Şekerli yiyecekler tüketmek, glikozda ani bir yükselmeye ve ardından potansiyel bir çöküşe yol açarak kendinizi halsiz hissetmenize neden olabilir. Tatlı bir şeye ihtiyacınız varsa, kakaoda bulunan polifenoller kronik yorgunluk sendromunun daha az semptomuyla bağlantılı olduğundan, bitter çikolata ikramını tercih etmek daha iyi bir seçim olabilir.
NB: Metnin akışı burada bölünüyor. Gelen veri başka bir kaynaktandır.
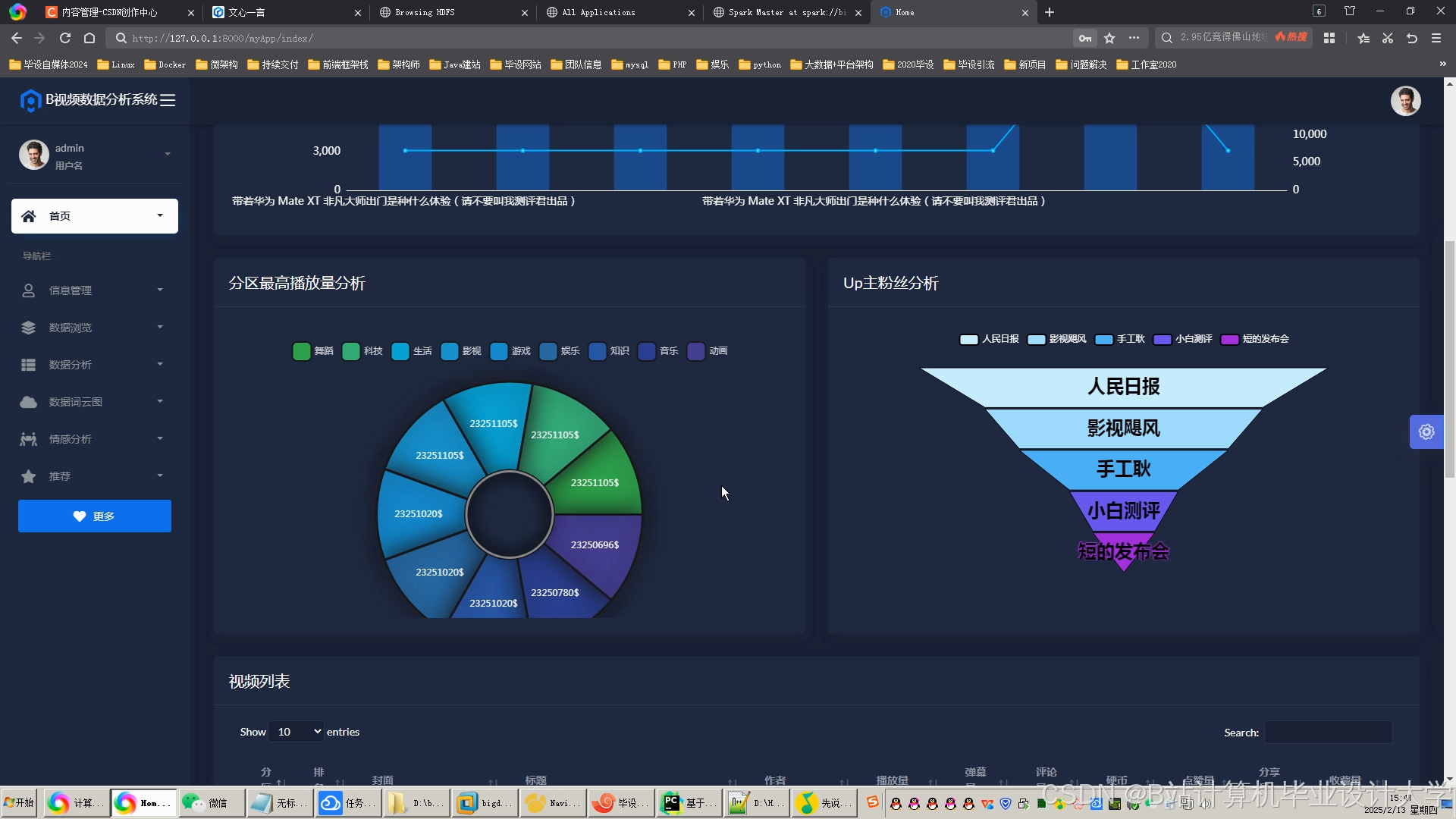Image resolution: width=1456 pixels, height=819 pixels.
Task: Expand the admin username dropdown
Action: (167, 154)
Araştırmalar, yüksek fruktozlu mısır şurubu tüketimi ile iltihaplanmanın iç içe olduğunu gösteriyor. Kronik yorgunluk sendromunun semptomları düşük dereceli bir enflamasyonu yansıttığından, tatlı soda gibi enflamasyona neden olan maddelerin alımını sınırlamak, insanların bu durumu yönetirken kendilerini biraz daha iyi hissetmelerine yardımcı olabilir.
Alkollü içeceklerin vücut üzerinde dehidrasyon etkisi olabilir. Tıpkı kronik yorgunluk sendromu olmayan kişilerde olduğu gibi, susuz kalmak aşırı yorgun hissetmek gibi bazı nahoş semptomlara yol açabilir.